Basic concepts in thermodynamics

Thermodynamics is a phenomenological theory that describes the properties of systems, and their relationships, when in equilibrium.

  • Properties:
    • state vs path
    • intensive vs extensive
  • Processes:
    • reversible vs irreversible
    • spontaneous vs non-spontaneous

First law of thermodynamics

First law of thermodynamics: Energy cannot be created or destroyed, but it can transform from one form to another.
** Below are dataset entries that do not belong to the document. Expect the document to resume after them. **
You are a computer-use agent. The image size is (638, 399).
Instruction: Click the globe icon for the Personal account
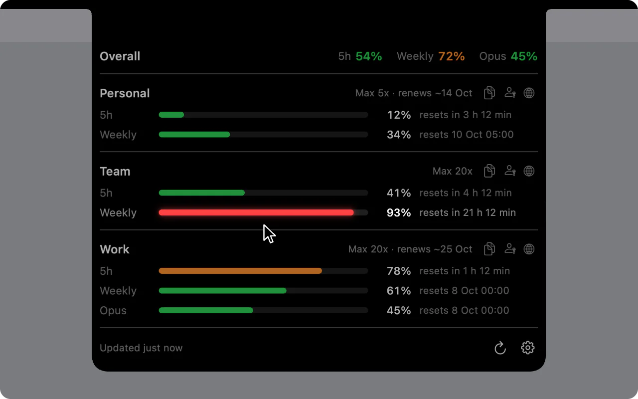click(529, 93)
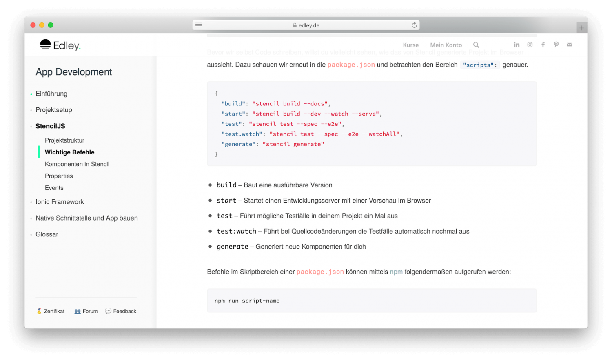Viewport: 612px width, 361px height.
Task: Open the Facebook icon
Action: (543, 45)
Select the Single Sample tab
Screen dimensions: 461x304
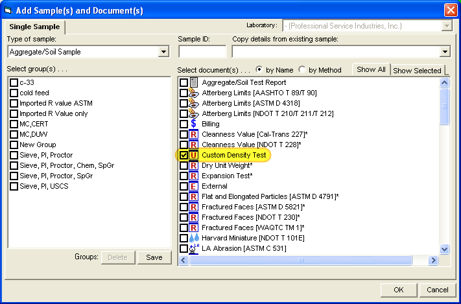(x=34, y=27)
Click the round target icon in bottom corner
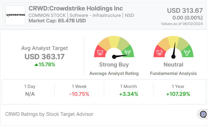 coord(203,114)
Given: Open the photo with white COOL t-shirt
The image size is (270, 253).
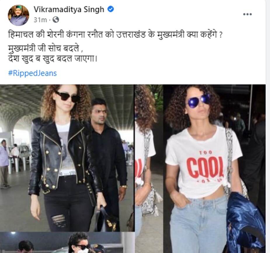Looking at the screenshot, I should point(214,168).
\begin{align*} d(E + {\rm KE} + {\rm PE} + \cdots) &= \delta Q - \delta W \end{align*}
  • What do we mean by energy?
    • kinetic, internal, thermal, electromagnetic, gravitational, etc.
  • Heat
  • Work
    • pressure: \(-pdV\)
    • interfacial tension: \(-\sigma dA\)
    • chemical potential: \(\mu_\alpha dN_\alpha\)
    • \(\delta W'\): other
\begin{align*} d(E + {\rm KE} + {\rm PE} + \cdots) &= \delta Q - pdV + \mu dN - \delta W' \end{align*}

Second law of thermodynamics

Clausius statement: No process is possible whose sole result is the transfer of heat from a body of lower temperature to a body of higher temperature.
Kelvin-Planck statement: No process is possible in which the sole result is the absorption of heat from a reservoir and its complete conversion into work.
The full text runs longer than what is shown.